In the present invention, the molar concentration of the salting liquid is preferably 2.5mol/L.
In the present invention, the salting liquid is preferably sodium-chloride water solution, when the carbon-based material is to pass through the suction filtration
Made from method when the graphene oxide membrane of the partial reduction, the molar concentration of the sodium-chloride water solution is preferably 1.0~
4.0mol/L, such as 1.0mol/L, 1.5mol/L, 2.0mol/L, 2.5mol/L, 3.0mol/L, 4.0mol/L;When described carbon-based
When material is the graphene oxide membrane as made from the drop-coating, the molar concentration of the sodium-chloride water solution is preferably
For 2.5~4.5mol/L, such as 2.5mol/L, 4.0mol/L, 4.5mol/L.
In the present invention, the time of the immersion is preferably 0.5 hour.

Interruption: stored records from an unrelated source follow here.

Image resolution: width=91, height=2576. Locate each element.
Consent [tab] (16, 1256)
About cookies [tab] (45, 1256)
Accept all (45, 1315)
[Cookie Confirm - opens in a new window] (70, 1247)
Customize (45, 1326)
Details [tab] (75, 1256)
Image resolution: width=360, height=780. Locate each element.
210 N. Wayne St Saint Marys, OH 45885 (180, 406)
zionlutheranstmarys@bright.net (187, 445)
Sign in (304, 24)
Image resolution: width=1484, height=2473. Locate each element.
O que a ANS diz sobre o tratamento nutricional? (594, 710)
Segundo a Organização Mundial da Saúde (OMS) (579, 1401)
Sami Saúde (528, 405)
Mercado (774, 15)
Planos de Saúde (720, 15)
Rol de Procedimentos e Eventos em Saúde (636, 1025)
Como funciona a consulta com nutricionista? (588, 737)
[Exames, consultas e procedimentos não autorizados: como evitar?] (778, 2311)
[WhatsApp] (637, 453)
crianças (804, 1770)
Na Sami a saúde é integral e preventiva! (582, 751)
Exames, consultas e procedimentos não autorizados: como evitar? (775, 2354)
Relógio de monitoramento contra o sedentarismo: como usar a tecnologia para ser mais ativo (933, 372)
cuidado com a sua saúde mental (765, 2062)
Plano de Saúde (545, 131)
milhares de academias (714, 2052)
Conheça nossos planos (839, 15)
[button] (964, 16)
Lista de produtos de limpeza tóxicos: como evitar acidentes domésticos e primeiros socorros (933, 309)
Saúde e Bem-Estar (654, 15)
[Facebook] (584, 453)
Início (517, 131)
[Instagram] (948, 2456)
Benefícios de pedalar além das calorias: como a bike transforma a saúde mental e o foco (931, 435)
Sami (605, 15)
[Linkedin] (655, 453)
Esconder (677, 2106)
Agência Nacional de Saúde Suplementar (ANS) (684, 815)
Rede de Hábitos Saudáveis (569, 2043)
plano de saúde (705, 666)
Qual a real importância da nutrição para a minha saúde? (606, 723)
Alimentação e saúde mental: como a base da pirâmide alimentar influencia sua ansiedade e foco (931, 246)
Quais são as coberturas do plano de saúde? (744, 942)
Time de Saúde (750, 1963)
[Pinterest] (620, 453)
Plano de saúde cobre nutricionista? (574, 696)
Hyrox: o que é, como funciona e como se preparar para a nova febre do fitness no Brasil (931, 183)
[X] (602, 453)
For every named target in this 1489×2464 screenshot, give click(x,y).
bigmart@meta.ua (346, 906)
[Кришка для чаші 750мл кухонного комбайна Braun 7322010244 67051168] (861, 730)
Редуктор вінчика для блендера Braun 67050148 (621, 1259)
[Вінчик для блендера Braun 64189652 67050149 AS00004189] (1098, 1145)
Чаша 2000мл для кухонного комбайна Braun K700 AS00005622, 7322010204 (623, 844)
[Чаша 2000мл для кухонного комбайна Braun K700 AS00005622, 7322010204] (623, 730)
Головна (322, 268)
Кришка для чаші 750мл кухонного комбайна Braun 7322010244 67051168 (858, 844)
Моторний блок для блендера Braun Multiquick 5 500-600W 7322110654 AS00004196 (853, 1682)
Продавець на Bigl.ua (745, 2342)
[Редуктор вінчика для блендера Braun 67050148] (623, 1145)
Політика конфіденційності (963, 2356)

On the basis of common knowledge of the art, above-mentioned each optimum condition, can any combination to get each preferable reality of the present invention
Example.
The reagents and materials used in the present invention are commercially available.
The positive effect of the present invention is that:
Method for crystallising of the invention can make unsaturated salting liquid that crystallization be precipitated at normal temperatures and pressures, and the desalination for reaching water is net
The purpose of change.
Detailed description of the invention
Fig. 1 is the graphene film in the embodiment of the present invention 1 and 2, wherein (A) is suction method preparation in the embodiment of the present invention 1
With filter membrane support graphene oxide membrane, (B) be the embodiment of the present invention 1 in suction method preparation partial reduction oxidation stone
Black alkene film, (C) are the graphene oxide membrane of drop-coating preparation in the embodiment of the present invention 2 independently supported.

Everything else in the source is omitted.